Aus dem breiten Panorama, verschiedenen Lebensschicksaalen und Handlungen, rücken zwei Fäden in den Vordergrund: die Rettungsaktion von Irma Seidenman und von Joasia Fichtelbaum.

Das Thema dieser Hausarbeit beschränkt sich jedoch auf einen besonderen Aspekt der vielen aufgeworfenen Fragen, nämlich auf die Spiegelung der deutsch-polnischen Verhältnisse.

Den Hintergrund für die Interpretation liefert die Weltanschauung von Szczypiorski, sein ethisches Wertesystem und der Glaube an Gott. Der Weg zu Gott führt, ihm zufolge, nur über Nächstenliebe, deren Objekt jedes menschliche Wesen ist. Daraus resultiert auch das Bedürfnis andere nicht rücksichtslos zu beurteilen, sondern sie zu verstehen, selbst wenn sie Verbrecher sind. Liebe, Freiheit des menschlichen Individuums, Toleranz sowie tiefer Humanismus determinierten seine Welt. Sie bestimmen auch seine Darstellungsweise der Polen, Deutschen und Juden im besetzten Warschau.
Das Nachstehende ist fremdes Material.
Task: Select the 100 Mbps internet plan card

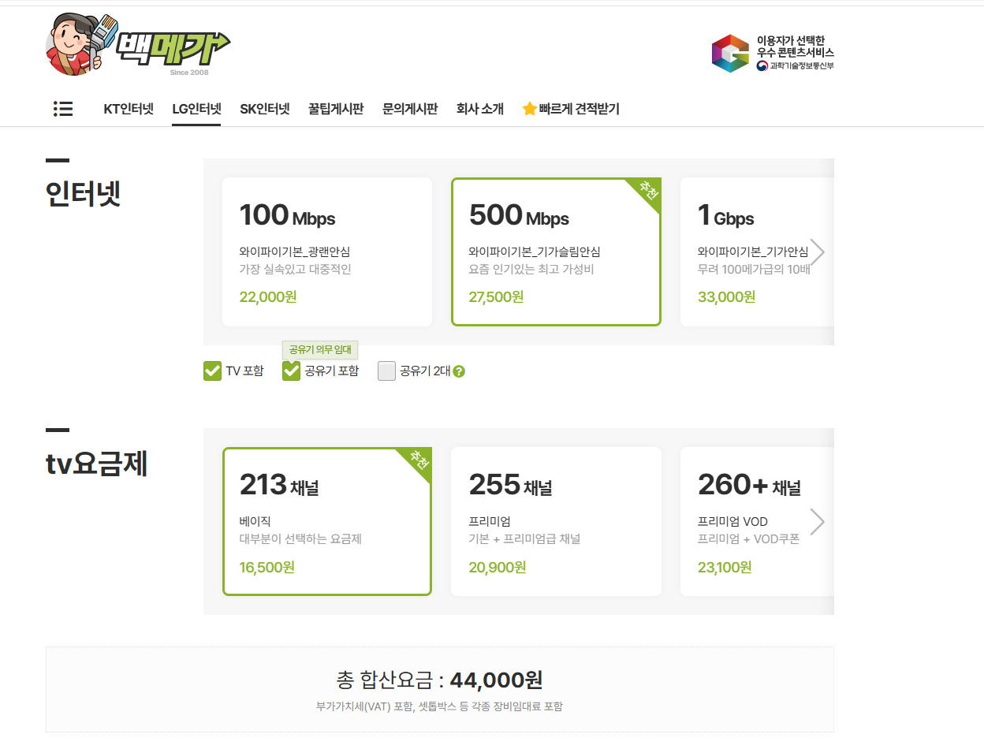Action: point(327,252)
Seine Lebensphilosophie führt auch zur Überprüfung der polnischen nationalen Mythen, zur Auseinandersetzung mit den polnischen Phobien gegenüber anderen Nationen (ganz besonders mit dem Antisemitismus) sowie zum Streben nach einer Versöhnung mit Deutschen, Juden, Ukrainern, Litauern, Weißrussen und Tschechen.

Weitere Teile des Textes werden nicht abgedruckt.